Last week I took and passed the AWS Solutions Architect – Professional certification. As to be expected, this is a challenging exam that assumes detailed familiarity with the AWS cloud. However, it is also a very satisfying exam precisely because it goes in depth.

The difficulty is not conceptual, in that the questions reflect the knowledge a computer scientist ought to have; that is, given enough time each question can be answered with strong familiarity with the AWS cloud domains: compute, databases, storage and – especially – networking. The challenge of the exam is twofold: the questions are detail oriented; for example, that Router 53 requires a Type A record for a CloudFormation distribution, but a CNAME record for RDS. And, as there are 75 questions and 3 hours, each question can take at most 2 min and 15 sec. It takes me about 1.5 min to read the question and the answers carefully, and so 45 sec are left to make a decision where one answer is perhaps the outlier, but the other 3 answers are all correct, except that one of them is ideal give the phrasing of the question (e.g., optimize cost or performance efficiency). The point is that the exam tests in depth familiarity with a wide range of services.

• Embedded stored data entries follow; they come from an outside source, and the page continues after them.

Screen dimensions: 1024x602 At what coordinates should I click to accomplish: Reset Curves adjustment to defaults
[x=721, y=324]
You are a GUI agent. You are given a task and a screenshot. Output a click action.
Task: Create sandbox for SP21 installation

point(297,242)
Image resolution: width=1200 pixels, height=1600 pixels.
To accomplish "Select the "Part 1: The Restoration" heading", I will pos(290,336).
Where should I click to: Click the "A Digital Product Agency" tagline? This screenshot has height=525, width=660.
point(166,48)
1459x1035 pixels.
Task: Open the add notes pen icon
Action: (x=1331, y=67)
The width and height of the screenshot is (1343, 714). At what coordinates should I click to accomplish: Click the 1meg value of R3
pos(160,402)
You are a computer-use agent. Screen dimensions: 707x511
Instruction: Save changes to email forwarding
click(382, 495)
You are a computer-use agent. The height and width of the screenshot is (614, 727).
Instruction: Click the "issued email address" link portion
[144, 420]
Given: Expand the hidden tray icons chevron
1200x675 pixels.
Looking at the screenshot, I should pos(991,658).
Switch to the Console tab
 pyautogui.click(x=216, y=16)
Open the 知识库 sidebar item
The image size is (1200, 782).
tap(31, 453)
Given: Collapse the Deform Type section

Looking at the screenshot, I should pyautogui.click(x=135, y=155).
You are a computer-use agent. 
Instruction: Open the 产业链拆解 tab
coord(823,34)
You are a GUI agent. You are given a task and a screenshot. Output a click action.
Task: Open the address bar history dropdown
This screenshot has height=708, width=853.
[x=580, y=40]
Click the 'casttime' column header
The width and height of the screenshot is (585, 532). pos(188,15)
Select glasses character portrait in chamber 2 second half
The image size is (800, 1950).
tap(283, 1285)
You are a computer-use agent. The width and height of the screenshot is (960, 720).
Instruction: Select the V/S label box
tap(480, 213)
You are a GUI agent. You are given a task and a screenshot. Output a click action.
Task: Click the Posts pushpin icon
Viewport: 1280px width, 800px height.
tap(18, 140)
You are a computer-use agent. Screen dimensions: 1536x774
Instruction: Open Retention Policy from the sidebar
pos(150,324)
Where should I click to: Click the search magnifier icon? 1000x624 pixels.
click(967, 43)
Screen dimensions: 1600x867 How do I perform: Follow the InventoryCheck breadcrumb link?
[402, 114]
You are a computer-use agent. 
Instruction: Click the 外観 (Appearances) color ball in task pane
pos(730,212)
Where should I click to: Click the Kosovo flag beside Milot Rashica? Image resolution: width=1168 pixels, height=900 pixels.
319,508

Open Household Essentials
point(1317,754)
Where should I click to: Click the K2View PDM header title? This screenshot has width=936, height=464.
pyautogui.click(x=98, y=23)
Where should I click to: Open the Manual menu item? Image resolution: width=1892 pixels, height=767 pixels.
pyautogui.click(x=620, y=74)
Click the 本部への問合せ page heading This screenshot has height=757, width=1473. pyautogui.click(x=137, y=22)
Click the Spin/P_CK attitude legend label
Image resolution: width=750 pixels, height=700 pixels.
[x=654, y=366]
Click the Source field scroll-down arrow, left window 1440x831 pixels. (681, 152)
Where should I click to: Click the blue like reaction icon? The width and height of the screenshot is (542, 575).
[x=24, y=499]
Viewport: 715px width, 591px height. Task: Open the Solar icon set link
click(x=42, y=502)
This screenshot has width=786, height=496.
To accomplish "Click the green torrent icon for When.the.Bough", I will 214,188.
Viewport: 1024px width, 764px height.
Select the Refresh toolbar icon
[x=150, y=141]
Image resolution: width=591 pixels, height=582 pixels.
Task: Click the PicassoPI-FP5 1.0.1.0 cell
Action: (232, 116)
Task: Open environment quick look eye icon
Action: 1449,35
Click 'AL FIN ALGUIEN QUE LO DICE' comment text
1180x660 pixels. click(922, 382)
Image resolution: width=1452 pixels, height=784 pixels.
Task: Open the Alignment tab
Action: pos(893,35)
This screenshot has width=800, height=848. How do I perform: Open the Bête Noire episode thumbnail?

How to study for this exam? I am interested, professionally, in the process of exam preparation. I looked briefly at an array of online courses related to this certification: Udemy, TutorialsDojo, O’Reilly, Cantrill and A Cloud Guru. I am impressed by the quality of the materials: videos, slides, tutorials, labs, practice exams. Unfortunately, I was able to set aside very little time to prepare for this exam, and watching long videos was not an option. I preferred to read white papers and AWS console documentation.

One of my favorite books in Computer Science is an old classic: An Introduction to Programming in Emacs Lisp, by Robert J. Chassell. This is such an enjoyable text; yet, the author admits that one of the reviewers of that book wrote the following:

I prefer to learn from reference manuals. I “dive into” each paragraph, and “come up for air” between paragraphs.

I find myself in the same place now, where I have to regularly absorb vast amounts of information, and I prefer succinct presentations without pedagogical aids; just the essential material to be ingested quickly without distractions. That is how I prepared for this exam, using the AWS white papers and other technical documentation.